*What is being asked*
Turn the lines below into a numbered list, skipping any blank lines, starting with the line containing "Task: Select the M size cell" and going on through the last line of the items.

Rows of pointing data
════════════════

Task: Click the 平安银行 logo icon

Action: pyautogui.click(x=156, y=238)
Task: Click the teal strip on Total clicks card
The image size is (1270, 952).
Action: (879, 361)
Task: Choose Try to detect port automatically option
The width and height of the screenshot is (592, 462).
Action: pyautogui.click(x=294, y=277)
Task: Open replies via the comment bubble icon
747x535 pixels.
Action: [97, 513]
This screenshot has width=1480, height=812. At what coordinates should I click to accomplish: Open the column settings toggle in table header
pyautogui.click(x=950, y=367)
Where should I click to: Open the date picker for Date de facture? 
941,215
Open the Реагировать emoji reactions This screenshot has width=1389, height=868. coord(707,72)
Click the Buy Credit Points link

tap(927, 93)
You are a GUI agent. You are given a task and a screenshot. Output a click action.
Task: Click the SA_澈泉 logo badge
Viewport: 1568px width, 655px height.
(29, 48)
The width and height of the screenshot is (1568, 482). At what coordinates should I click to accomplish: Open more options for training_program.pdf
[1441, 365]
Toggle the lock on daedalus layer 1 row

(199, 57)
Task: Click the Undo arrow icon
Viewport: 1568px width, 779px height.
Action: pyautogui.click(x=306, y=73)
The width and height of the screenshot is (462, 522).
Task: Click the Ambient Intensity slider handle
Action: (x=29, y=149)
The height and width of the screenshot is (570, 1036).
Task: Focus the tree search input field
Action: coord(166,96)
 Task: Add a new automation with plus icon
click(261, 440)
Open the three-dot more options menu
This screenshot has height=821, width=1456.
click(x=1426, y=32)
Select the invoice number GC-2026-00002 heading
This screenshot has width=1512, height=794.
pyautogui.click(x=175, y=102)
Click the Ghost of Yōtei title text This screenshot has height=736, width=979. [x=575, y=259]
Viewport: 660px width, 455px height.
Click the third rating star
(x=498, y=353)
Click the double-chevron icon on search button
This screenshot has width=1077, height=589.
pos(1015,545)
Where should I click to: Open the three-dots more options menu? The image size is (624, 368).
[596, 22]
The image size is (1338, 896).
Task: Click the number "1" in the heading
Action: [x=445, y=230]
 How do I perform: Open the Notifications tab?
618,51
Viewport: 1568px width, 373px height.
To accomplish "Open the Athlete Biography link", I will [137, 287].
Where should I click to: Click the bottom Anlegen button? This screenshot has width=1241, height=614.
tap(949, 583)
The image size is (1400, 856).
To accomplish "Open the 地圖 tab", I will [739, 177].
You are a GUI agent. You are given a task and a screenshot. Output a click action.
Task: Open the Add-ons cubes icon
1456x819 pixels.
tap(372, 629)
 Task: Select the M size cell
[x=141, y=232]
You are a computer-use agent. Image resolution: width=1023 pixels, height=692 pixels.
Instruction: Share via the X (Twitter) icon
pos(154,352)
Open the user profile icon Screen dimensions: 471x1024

════════════════

*Output for this exercise*
1.  Task: Select the M size cell
2. [x=141, y=232]
3. You are a computer-use agent. Image resolution: width=1023 pixels, height=692 pixels.
4. Instruction: Share via the X (Twitter) icon
5. pos(154,352)
6. Open the user profile icon Screen dimensions: 471x1024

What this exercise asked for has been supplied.